Haber: Deniz Ali Tatar

İlk uzun metrajlı filmi "Şimdiki Zaman" ile 2011 yılında seyircilerle buluşan başarılı yönetmen Belmin Söylemez, ikinci uzun metrajlı filmi “Ayna Ayna” ile dünyayı dolaştı. Türkiye prömiyerini 59. Antalya Altın Portakal Film Festivali’nde gerçekleştiren “Ayna Ayna” ile birçok festivale katılan ve ödüllere değer görülen Söylemez; filmde oyuncu olma hayali kuran Aylin, sokak performansçısı Frida ve küçük tiyatrosunda oyunlar sergileyen Lale’yi bir araya getiriyor. Son olarak 11. Engelsiz Filmler Festivali’nde izleyiciyle buluşan film: “En İyi Film”, “En İyi Senaryo” ve “Seyirci Özel Ödülü” nün sahibi oldu.
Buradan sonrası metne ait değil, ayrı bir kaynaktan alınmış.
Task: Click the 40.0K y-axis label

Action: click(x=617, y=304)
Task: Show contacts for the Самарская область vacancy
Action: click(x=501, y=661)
Başka Sinema kapsamında sinemalarda gösterime sunulan film, 24 Kasım’dan itibaren MUBI platformunda izleyiciyle buluşacak. 24 Saat’in sorularını yanıtlayan yönetmen Belmin Söylemez; yönetmenlik yolculuğunu ve “Ayna Ayna” filminin sürecini anlattı.

Ayna Ayna 2

“Ayna Ayna birçok farklı malzeme ile yoğrulan, ağır ateşte pişen bir yemek gibi zaman aldı”

Sinemaya kısa film ve belgesellerle başlayan Söylemez, 2011 yılında çektiği ilk uzun metrajlı filmi “Şimdiki Zaman” ve ikinci filmi “Ayna Ayna” arasında çıkış noktası anlamında tam 10 yıllık bir sürenin olduğunu söyledi. Söylemez, bu süreci şu şekilde anlattı: “Şimdiki Zaman’ı 2011’de çektik ve 2012’de tamamladık. Ayna Ayna’nın çekimlerine 2019 yılının Kasım ayında başladık, 2020 Şubat’ında, pandemi öncesinde bitirdik. Kurgu ve post prodüksiyon süreci karantina dönemine denk geldiği için acele etmeden, aralar vererek ilerledik. Şimdiki Zaman’ın gösterim yolculuğundan sonra 2014 yılında sinemaya yanında başladığım yönetmen Bilge Olgaç ile asistanlık sürecimi anlatan ‘Bilge ve Öğrencisi: Bir Reji Asistanının Günlüğü’ adlı belgeseli hazırladım. Türkiye Sinemasının 100.yılında, İstanbul Modern için gerçekleştirilen filmlerden biriydi. Bunu takip eden yıllarda iki farklı proje üzerinde çalıştık. Biri Ege, Akdeniz kıyılarında geçen bir hikâye, diğeri de Ayna Ayna. Ayna Ayna’nın yaşadığımız hayat ile iç içe gelişen bir hikayesi vardı, o nedenle ona odaklanmaya ve yoğunlaşmaya karar verdik. Birçok farklı malzeme ile yoğrulan, ağır ateşte pişen bir yemek gibi zaman aldı.”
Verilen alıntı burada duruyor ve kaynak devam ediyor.